ON MARLOW AND ALL THINGS GOTHIC

Books lead to other books. Read one and you’re reminded of another. New publications refer to past ones, famous and obscure. Genres cross over, involving similar concepts, tropes, devices. Writers lift, pay tribute, re-imagine, claim as their own and take it a step further in their effort to tell gripping, original stories. Pick up the trail and we end up making extraordinary connections.

Welcome to Connection Degree Three …

Wake Of Liberty, a historical-fiction/dark-fantasy novel I’m writing on the French Revolution (a work in progress that also involves a fictitious New York in the 22nd century), takes inspiration from a) Heart Of Darkness (1899), a story narrated by Charles Marlow, a recurring character in Joseph Conrad’s stories, and b) Mary Shelley’s Frankenstein: or, The Modern Prometheus whose 1818 edition begins with a preface by someone named Marlow.

It’s an intriguing overlap. Of all the names Shelley and Conrad could have chosen, they went with Marlow.

Mary Shelley’s narrator came first, and was presumably inspired by the town of Marlow, Buckinghamshire, where she lived for a time with her husband and poet, Percy Bysshe Shelley, whilst writing her famous book on the fictitious Dr. Victor Frankenstein.

Conrad’s Marlow, on the other hand, was presumably inspired by Elizabethan writer Christopher Marlowe, who, among other works, wrote Dido, Queen Of Carthage, featuring the hero Aeneas.

Aeneas, by the way, is featured in Homer’s Iliad, as one of the surviving heroes of Troy, and Virgil’s Aeneid as one of the ancestors of Romulus and Remus, founders of Rome, the city to which all roads led, and still do.

Besides Aeneas, Christopher Marlowe popularized the Faust legend in his play The Tragical Legend Of Doctor Faustus, which is probably why Conrad’s Marlow likens Kurtz to Mephistopheles in Heart Of Darkness.

The Faust legend was reworked two centuries later by Goethe, resulting in another great take on the story, but also, and here’s the fun part, observe Goethe’s spelling and sound: it’s awfully close to the word Gothic, which is what Mary Shelley’s Frankenstein was: Gothic literature.

And here we are, full circle, back to the first Marlow, Mary Shelley’s, completing the journey.

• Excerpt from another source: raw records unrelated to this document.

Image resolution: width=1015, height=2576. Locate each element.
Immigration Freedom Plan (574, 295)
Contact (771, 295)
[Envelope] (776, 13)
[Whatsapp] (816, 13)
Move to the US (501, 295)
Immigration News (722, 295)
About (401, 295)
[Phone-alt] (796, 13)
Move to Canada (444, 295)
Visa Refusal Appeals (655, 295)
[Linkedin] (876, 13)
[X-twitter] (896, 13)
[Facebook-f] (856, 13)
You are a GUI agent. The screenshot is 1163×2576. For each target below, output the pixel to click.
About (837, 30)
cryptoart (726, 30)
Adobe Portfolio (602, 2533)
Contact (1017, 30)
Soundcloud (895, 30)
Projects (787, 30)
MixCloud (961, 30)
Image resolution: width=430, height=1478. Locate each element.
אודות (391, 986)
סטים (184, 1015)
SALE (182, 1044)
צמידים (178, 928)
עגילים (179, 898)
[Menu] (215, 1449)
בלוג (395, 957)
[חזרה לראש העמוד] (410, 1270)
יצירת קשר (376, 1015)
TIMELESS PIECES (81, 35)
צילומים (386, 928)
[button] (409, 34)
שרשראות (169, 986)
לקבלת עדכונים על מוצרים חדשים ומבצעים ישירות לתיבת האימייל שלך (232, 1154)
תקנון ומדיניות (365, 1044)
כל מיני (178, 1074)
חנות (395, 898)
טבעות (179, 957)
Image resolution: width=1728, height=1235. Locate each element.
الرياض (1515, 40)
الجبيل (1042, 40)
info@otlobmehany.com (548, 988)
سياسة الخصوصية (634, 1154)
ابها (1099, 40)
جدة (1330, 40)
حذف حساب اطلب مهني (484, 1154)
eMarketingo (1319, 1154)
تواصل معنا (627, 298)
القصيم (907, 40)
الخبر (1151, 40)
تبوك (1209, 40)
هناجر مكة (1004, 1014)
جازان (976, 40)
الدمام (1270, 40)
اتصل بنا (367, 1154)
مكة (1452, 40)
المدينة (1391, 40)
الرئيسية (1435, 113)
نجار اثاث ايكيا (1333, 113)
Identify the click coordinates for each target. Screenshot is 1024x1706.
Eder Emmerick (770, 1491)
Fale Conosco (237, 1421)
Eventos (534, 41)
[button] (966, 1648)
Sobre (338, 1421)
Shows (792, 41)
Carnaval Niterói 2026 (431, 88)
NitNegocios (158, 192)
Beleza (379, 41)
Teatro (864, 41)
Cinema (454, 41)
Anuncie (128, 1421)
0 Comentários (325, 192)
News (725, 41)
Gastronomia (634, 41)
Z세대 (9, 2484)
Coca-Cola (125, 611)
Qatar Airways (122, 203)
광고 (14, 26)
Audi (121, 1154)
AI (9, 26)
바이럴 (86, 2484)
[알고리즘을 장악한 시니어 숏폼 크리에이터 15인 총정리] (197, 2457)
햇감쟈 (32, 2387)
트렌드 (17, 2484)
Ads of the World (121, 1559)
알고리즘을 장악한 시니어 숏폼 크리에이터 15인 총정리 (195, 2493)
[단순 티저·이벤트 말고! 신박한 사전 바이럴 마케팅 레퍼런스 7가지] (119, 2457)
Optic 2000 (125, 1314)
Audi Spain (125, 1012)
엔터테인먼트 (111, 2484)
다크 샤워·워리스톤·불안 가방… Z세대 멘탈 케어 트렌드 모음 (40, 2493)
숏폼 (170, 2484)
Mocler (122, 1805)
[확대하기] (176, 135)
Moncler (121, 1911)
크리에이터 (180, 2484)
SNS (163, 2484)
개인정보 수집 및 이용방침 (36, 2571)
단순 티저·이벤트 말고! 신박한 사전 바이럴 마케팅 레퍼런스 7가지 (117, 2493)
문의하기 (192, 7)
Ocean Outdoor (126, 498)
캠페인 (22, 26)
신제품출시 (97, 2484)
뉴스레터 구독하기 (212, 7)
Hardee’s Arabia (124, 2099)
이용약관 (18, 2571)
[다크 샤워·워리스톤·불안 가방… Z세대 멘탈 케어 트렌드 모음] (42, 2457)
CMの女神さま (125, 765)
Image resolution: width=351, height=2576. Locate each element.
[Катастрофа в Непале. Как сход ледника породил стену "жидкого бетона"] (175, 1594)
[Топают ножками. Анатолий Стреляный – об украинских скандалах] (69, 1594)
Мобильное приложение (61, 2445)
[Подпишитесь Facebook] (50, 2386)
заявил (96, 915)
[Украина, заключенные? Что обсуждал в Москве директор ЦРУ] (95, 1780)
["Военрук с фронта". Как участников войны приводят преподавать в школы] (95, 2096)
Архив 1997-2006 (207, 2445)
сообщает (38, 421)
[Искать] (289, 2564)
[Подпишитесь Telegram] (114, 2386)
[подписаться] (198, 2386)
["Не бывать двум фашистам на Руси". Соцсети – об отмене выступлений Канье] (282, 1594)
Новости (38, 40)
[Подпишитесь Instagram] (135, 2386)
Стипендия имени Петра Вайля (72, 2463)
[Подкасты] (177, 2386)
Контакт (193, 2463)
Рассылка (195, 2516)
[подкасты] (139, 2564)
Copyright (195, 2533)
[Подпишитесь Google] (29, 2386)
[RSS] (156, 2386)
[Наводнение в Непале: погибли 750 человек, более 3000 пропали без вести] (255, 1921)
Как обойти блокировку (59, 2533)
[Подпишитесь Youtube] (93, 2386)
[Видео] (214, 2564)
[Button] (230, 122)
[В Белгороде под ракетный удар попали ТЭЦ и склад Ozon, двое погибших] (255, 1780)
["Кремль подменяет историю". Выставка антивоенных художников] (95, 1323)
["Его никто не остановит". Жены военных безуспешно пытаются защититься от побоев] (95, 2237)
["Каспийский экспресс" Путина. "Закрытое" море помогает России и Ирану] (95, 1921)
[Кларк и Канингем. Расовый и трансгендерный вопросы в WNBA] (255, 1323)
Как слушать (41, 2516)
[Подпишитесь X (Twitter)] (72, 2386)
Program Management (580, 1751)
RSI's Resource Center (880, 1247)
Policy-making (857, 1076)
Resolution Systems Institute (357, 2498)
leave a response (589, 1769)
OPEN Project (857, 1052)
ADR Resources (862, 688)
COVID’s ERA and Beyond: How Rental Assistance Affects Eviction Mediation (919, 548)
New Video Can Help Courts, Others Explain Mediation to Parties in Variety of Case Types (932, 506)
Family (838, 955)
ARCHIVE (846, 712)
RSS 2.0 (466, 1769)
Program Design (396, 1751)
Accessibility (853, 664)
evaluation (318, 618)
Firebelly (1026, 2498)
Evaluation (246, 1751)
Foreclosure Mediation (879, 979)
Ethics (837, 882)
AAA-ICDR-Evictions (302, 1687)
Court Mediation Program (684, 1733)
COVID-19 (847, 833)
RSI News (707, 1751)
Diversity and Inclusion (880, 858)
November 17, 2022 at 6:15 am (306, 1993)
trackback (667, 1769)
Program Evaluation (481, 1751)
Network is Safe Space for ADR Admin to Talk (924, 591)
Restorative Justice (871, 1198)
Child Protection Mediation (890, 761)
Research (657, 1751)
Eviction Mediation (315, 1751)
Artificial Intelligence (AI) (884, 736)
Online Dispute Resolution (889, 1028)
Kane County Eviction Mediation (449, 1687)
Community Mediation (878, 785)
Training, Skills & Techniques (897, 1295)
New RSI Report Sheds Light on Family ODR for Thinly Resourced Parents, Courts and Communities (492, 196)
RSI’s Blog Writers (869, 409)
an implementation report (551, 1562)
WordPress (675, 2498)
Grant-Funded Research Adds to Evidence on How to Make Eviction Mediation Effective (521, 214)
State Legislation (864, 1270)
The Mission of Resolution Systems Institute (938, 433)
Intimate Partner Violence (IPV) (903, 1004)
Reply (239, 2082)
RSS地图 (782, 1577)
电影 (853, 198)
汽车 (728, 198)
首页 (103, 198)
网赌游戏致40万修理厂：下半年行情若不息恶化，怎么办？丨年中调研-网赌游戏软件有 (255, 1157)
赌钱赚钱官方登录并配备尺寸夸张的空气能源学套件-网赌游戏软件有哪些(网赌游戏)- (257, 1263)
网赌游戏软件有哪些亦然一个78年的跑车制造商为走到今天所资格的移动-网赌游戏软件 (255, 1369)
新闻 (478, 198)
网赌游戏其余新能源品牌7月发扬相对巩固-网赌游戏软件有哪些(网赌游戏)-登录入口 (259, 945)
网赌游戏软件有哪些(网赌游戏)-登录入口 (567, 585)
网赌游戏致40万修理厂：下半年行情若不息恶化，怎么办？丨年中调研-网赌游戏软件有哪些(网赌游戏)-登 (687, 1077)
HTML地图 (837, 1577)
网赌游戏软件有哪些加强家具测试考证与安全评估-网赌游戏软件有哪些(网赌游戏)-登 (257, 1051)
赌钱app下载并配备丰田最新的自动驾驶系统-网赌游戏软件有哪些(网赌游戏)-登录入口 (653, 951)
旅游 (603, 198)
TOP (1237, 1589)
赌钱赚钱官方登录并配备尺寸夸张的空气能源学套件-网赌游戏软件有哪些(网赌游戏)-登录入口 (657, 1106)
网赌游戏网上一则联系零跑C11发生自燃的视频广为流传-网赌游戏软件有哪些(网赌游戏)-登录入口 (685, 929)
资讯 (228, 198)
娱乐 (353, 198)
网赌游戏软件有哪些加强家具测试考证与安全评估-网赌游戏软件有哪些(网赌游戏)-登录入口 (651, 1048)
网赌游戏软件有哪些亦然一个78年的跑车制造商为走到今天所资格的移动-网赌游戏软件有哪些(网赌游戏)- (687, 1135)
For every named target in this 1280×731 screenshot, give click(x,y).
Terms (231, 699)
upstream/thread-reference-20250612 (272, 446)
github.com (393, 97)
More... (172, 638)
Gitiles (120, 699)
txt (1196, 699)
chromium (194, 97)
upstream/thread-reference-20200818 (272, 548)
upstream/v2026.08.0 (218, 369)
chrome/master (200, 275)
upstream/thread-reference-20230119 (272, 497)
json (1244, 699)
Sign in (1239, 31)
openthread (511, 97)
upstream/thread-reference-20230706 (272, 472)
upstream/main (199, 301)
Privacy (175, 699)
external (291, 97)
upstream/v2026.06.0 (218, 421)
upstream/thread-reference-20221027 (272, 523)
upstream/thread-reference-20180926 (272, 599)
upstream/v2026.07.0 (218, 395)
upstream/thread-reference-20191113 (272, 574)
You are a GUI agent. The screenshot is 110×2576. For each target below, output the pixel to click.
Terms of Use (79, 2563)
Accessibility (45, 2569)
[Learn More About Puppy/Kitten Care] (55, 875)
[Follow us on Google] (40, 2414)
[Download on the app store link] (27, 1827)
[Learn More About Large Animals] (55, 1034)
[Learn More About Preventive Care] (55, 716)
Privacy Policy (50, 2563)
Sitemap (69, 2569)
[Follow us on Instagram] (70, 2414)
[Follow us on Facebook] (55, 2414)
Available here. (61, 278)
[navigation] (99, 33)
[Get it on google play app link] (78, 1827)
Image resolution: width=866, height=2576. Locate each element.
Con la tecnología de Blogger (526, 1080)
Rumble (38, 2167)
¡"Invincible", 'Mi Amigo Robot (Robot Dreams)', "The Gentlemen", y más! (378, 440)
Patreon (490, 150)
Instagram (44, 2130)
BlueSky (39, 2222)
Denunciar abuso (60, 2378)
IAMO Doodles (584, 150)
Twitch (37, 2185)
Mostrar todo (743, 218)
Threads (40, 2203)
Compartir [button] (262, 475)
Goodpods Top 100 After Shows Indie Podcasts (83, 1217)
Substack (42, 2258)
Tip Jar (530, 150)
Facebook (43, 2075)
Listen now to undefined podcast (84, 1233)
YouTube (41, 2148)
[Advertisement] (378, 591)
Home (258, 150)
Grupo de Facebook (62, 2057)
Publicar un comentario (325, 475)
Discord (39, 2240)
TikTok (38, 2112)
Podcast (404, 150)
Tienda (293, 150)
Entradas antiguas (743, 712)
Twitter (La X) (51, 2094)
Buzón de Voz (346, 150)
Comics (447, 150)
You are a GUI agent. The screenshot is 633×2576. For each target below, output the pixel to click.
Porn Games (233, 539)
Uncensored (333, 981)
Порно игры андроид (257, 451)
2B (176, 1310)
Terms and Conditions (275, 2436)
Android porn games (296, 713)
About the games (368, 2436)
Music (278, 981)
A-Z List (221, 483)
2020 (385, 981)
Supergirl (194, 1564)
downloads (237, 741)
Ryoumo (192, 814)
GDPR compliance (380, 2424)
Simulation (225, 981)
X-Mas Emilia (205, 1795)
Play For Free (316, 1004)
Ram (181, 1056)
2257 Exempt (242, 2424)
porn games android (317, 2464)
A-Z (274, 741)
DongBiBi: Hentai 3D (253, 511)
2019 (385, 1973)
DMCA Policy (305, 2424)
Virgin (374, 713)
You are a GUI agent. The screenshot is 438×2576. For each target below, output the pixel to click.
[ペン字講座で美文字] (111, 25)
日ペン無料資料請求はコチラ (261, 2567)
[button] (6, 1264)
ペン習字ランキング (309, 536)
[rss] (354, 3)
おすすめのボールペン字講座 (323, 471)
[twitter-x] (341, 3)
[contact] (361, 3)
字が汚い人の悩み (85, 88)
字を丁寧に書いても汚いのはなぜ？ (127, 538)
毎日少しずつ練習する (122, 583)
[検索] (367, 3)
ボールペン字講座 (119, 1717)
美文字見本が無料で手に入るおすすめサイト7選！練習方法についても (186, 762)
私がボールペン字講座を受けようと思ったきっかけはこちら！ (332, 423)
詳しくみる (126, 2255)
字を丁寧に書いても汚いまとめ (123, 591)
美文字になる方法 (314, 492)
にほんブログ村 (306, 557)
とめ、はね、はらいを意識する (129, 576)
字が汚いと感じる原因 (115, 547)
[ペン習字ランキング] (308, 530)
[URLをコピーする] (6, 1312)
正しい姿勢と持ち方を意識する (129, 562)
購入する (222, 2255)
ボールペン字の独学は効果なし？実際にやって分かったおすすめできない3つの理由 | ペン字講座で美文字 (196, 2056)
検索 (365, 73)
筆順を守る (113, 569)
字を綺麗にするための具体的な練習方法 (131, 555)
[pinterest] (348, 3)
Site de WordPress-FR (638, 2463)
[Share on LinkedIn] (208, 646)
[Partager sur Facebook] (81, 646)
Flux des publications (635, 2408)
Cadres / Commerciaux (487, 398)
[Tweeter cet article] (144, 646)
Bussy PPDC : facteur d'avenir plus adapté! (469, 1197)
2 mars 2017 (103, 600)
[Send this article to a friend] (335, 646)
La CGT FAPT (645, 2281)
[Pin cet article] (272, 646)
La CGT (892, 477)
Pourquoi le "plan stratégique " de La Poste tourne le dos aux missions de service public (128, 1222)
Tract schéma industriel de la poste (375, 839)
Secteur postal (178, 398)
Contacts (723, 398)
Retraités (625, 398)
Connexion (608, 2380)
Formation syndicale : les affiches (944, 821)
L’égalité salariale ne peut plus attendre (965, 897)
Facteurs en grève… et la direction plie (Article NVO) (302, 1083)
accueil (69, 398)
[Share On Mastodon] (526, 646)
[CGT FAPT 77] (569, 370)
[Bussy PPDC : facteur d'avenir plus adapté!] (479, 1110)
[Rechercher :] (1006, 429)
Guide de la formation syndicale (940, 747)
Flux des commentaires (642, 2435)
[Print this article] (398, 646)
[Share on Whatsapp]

Our journey has been somewhat whimsical this time round, and why not? Sometimes you have to go with the flow. 

And so, without any reservation, it’s only appropriate to deem the name Marlow a sine qua non in stories that involve the death of humanity and the rise of the abominable, against which the human spirit fights to reclaim its prominence. Marlow is the harbinger of portent in dark, groundbreaking novels, in stories that deal with life, horror, death, and life after death.

He’s the voice in tales that involve the downfall of all things wonderful, and the challenges one faces in the wake of despair, and the belief that things will turn up again, our hope germinating the ruin.

Therefore Marlow will feature in WAKE OF LIBERTY, too, a story on oppression and revolution, death and rebirth – a story of great cities and even greater political causes and cultural histories, battles and aspirations, involving immense brutality, conflict and sacrifice. Marlow, the grim prophet, bearer of ill winds and grave tidings; progenitor of death and resurrection. Neither man nor woman, but a place, most likely, a borough, perhaps, part of the New World’s barracks where the heart of civilization once beat like a morning bell but now echoes dark and twisted (like Paris during the French Revolution) where life begins with purpose and enthusiasm, full of great ideas, dreams and caution thrown to the wind, a political experiment that leads to wonders, to outrageous and tremendous achievements, but also to heartbreak, injustice, uprising, revolution, ongoing chaos. Everything ends in ruin, lost for good, or so one thinks. The reality is that there’s hope in damage, life in the debris, and the circle begins anew, with a new world in mind and a fresh vision for the future. Whatever happened before will happen again, is the message. The only difference is in the locations and names, the details and specifics, the various turns of phrase – and even they sometimes remain the same. Like Lafayette. And Republican. And Democrat. And Liberty. Like dear old Marlow. Some names remain, circulating the ages, propelling the narratives that capture human imagination, reminding us to never lose faith as we strive for change.